This doesn’t come without consideration. You can see I mention this in the original feature request.
Yes - it’s fine to think of it as handholding (or handcoding). These model providers cannot be responsible for ultimate alignment with their users. Today, they can at best enable integration so a user, or business, can express and ensure their own alignment at runtime.
The nature of these systems already requires human symbiosis. This is nothing more than a new integration point. Will empower agents beyond today’s capabilities, increase adoption.
Claude Code has basically grown to dominate my initial coding workflow.
I was using the API and passed $50 easily, so I upgraded to the $100 a month plan and have already reached $100 in usage.
I've been working on a large project, with 3 different repos (frontend, backend, legacy backend) and I just have all 3 of them in one directory now with claude code.
Wrote some quick instructions about how it was setup, its worked very well. If I am feeling brave I can have multiple claude codes running in different terminals, each working on one piece, but Opus tends to do better working across all 3 repos with all of the required context.

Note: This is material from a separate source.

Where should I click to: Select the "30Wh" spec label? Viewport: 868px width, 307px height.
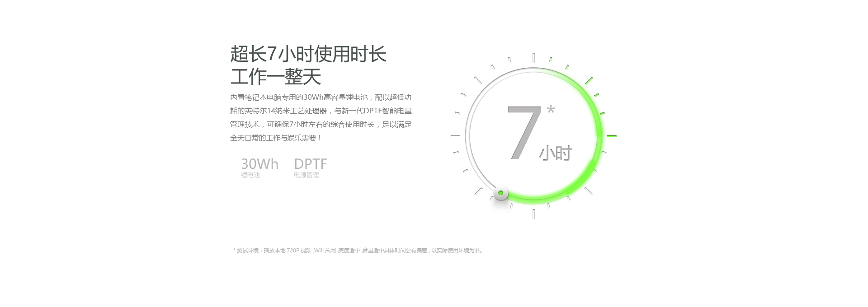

Still have to audit every change, commit often, but it works great 90% of the time.
Opus-4 feels like what OAI was trying to hype up for the better part of 6 months before releasing 4.5
Just started using Claude (very late to the game), and I am truly blown away. Instead of struggling for hours trying to get the right syntax for a Powershell script or to convert Python to Go, I simply ask Claude to make it happen. This helps me focus on content creation instead of the mind-bending experience of syntax across various languages. While some might call it laziness, I call it freedom as it helps me get my stuff done quicker.
I have been using it for other stuff (real estate, grilling recipes, troubleshooting electrical issues with my truck), and it seems to have a very large knowledge base. At this point, my goal is to get good at asking the right kinds of questions to get the best/most accurate answers.

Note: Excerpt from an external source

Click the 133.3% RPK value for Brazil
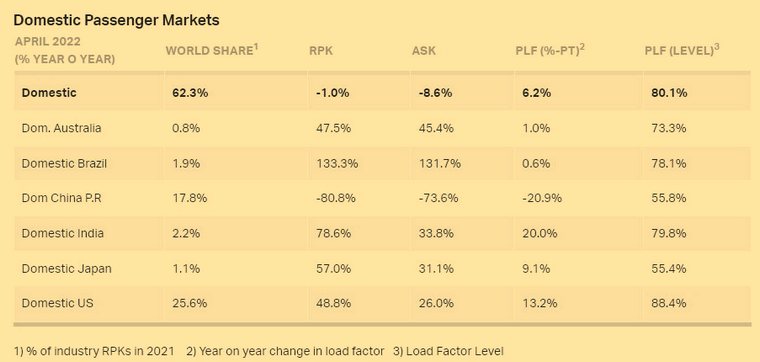tap(337, 163)
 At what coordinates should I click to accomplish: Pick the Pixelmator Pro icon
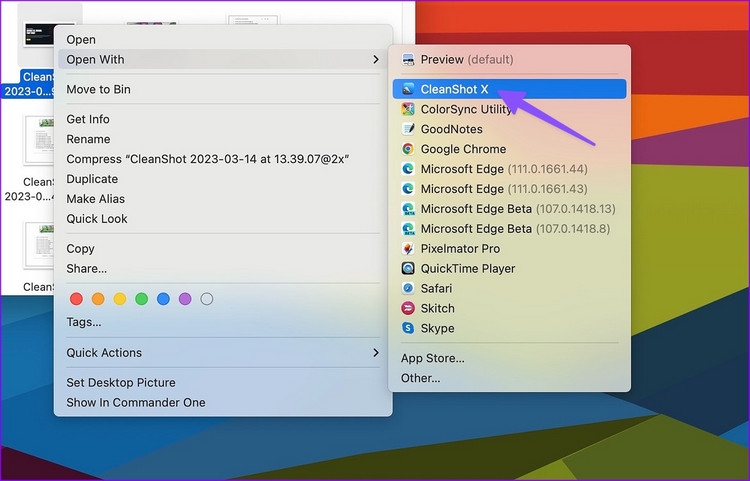click(x=408, y=249)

It remains to be seen whether it's a net value once the VC firehose dries up and the true costs are revealed. It's quite possible that the profitable price is not worth it for most companies.
Yup, slowing down the AI is a really hard thing to do. I've mostly accomplished it, but I use extensive auto prompting and a large memory bank. All of it is designed explicitly to slow down the AI. I've taught it how to do what I call "Baby Steps", which is defined as: "The smallest possible change that still effectively moves the technology forward." Some of my prompting is explicit about human review and approval of every change including manual testing of the application in question BEFORE the model moves on to the next step.
Given the Anthropic legal terms forbid competing with them, what are we actually allowed to do with this? Seems confusing what is allowed.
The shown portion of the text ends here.